For Humanity sweeps onward: where to-day the martyr stands,
On the morrow crouches Judas with the silver in his hands;
Far in front the cross stands ready and the crackling fagots burn,
While the hooting mob of yesterday in silent awe return
To glean up the scattered ashes into History's golden urn.

'Tis as easy to be heroes as to sit the idle slaves
Of a legendary virtue carved upon our fathers' graves,
Worshippers of light ancestral make the present light a crime;--
Was the Mayflower launched by cowards, steered by men behind their time?
Turn those tracks toward Past or Future that make Plymouth Rock sublime?

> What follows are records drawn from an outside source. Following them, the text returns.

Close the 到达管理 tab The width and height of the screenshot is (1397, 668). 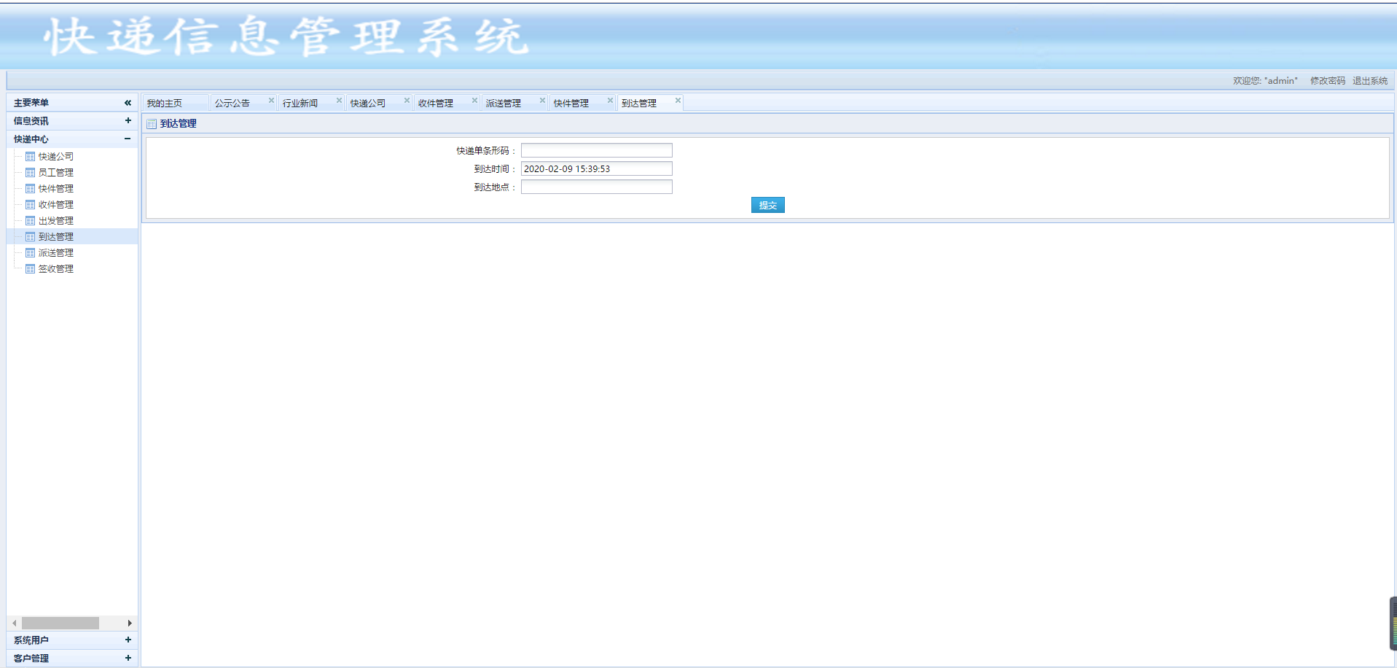[678, 101]
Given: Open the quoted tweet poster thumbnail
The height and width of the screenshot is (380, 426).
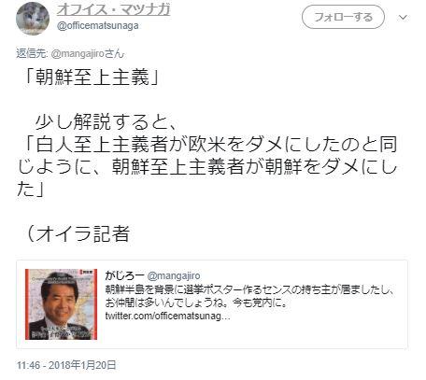Looking at the screenshot, I should [62, 304].
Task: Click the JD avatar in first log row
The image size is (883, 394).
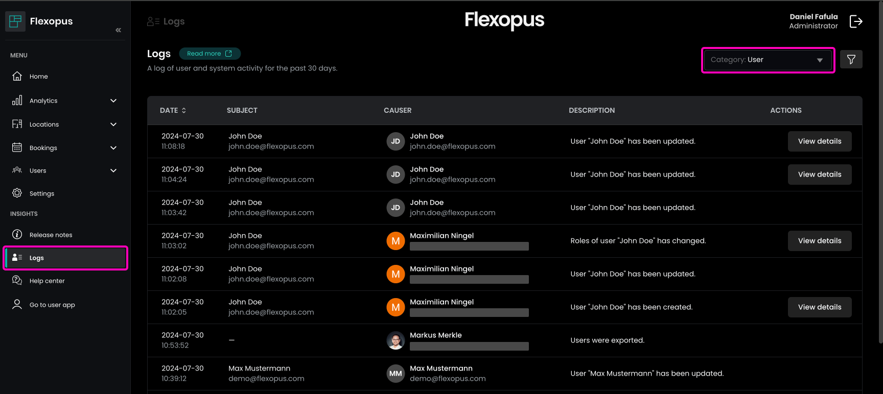Action: pos(396,141)
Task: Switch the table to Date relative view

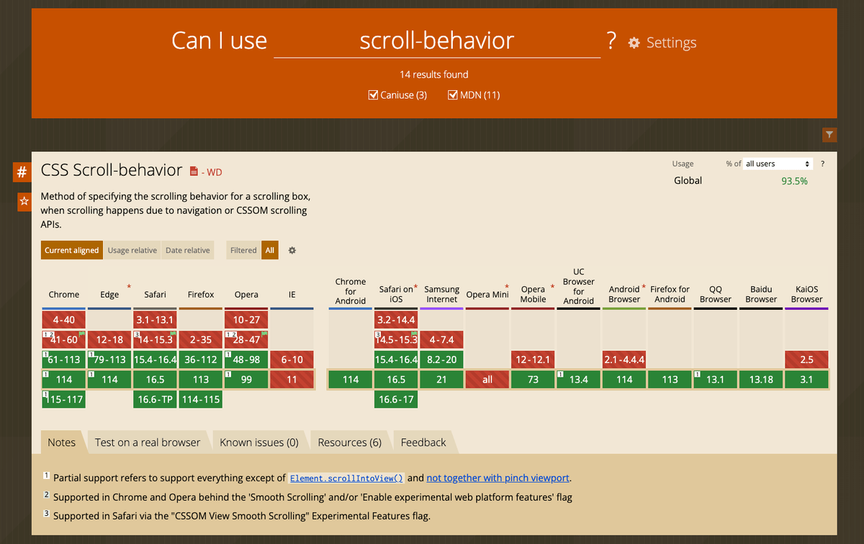Action: [187, 249]
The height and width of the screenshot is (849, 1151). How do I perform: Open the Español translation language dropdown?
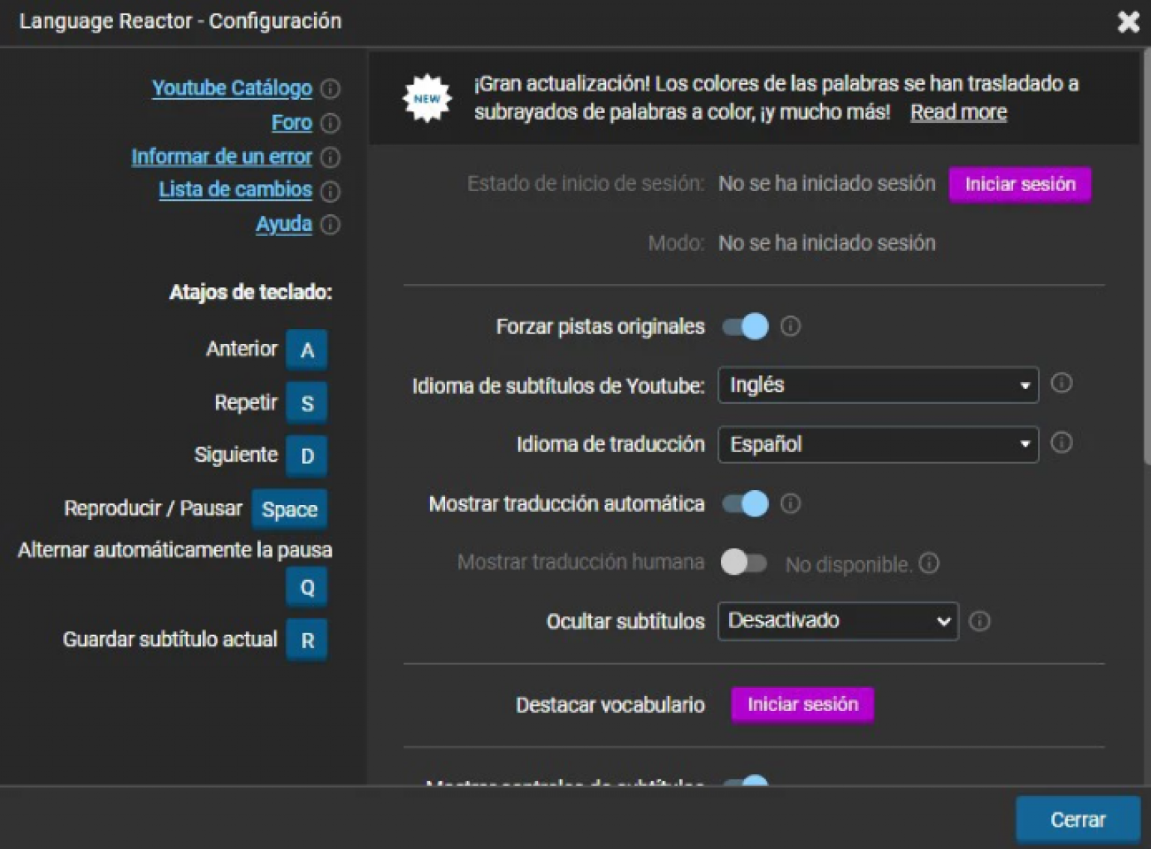(877, 444)
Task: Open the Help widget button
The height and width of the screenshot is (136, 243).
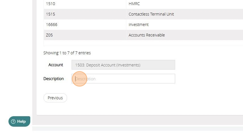Action: click(x=19, y=121)
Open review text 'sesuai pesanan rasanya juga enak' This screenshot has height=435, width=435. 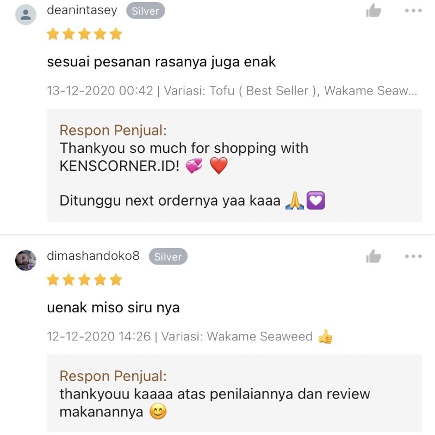click(161, 62)

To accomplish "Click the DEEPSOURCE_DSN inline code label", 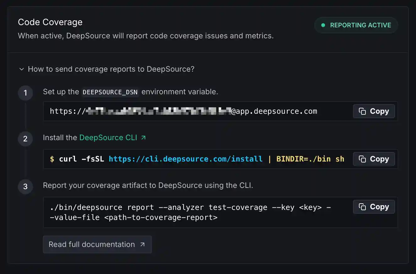I will point(110,92).
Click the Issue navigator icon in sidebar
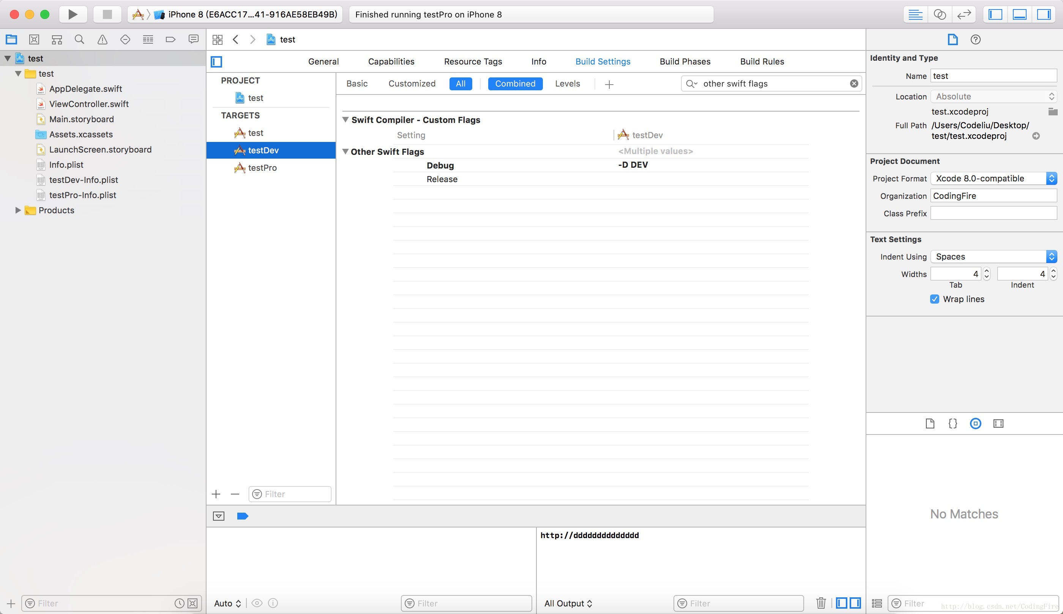 103,40
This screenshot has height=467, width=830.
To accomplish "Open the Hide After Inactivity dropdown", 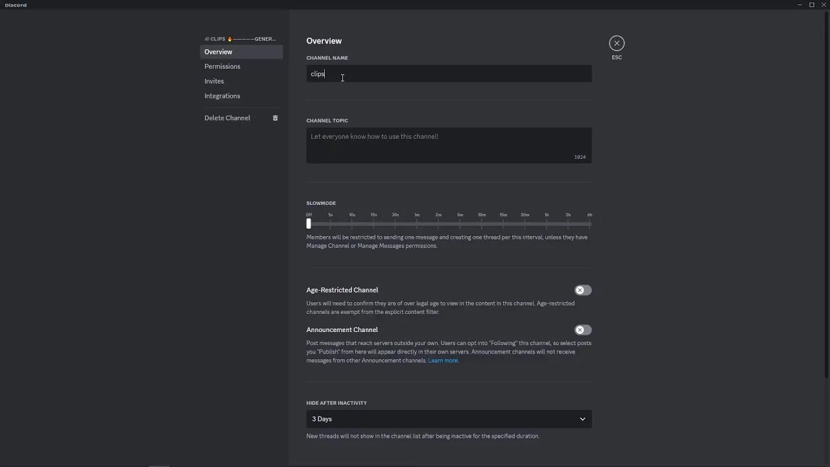I will [x=448, y=419].
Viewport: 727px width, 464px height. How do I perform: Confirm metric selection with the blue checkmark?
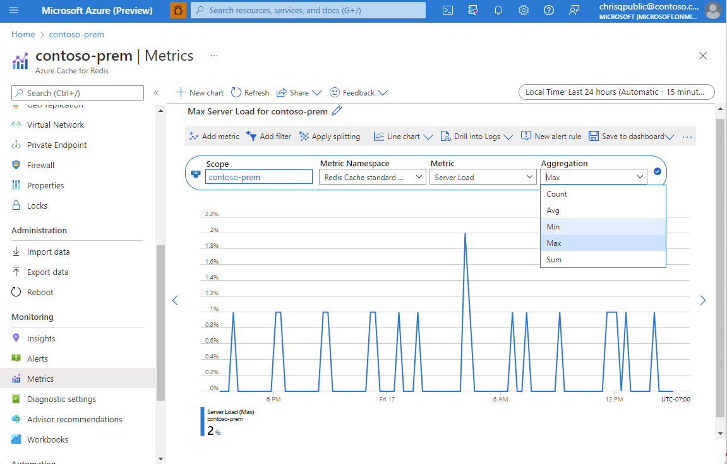click(x=658, y=171)
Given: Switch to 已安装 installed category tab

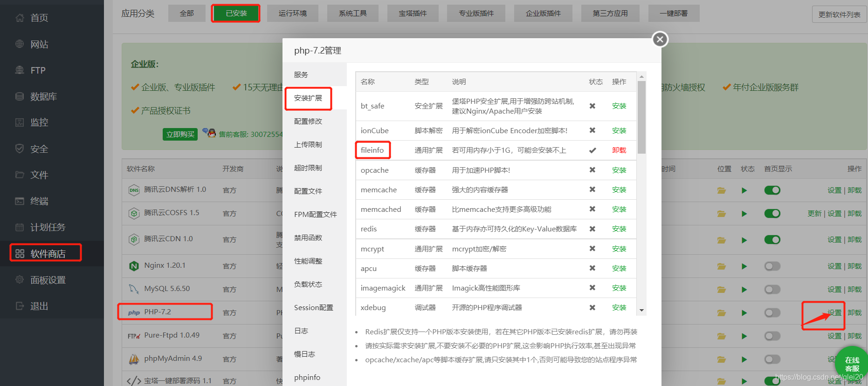Looking at the screenshot, I should [x=236, y=14].
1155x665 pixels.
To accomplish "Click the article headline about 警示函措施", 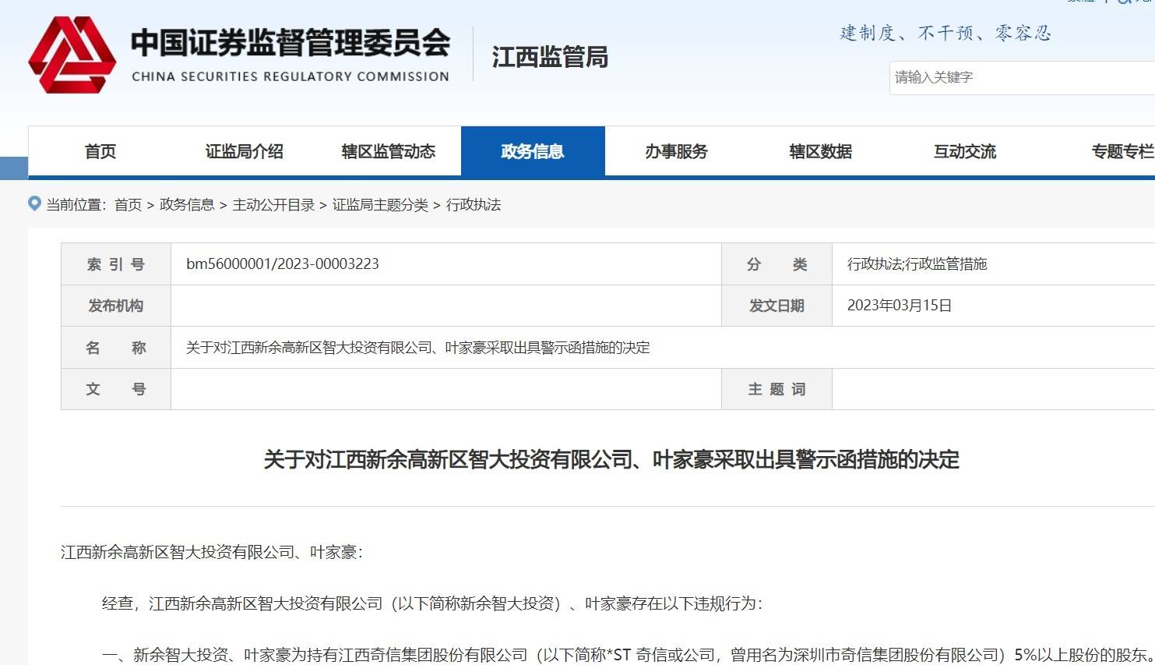I will coord(611,460).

They were men of present valor, stalwart old iconoclasts,
Unconvinced by axe or gibbet that all virtue was the Past's;
But we make their truth our falsehood, thinking that hath made us free.
Hoarding it in mouldy parchments, while our tender spirits flee
The rude grasp of that great Impulse which drove them across the sea.

They have rights who dare maintain them; we are traitors to our sires,
Smothering in their holy ashes Freedom's new-lit altar-fires;
Shall we make their creed our jailer? Shall we, in our haste to slay,
From the tombs of the old prophets steal the funeral lamps away
To light up the martyr-fagots round the prophets of to-day?

New occasions teach new duties; Time makes ancient good uncouth;
They must upward still, and onward, who would keep abreast of Truth;
Lo, before us gleam her camp-fires! we ourselves must Pilgrims be,
Launch our Mayflower, and steer boldly through the desperate winter sea,
Nor attempt the Future's portal with the Past's blood-rusted key.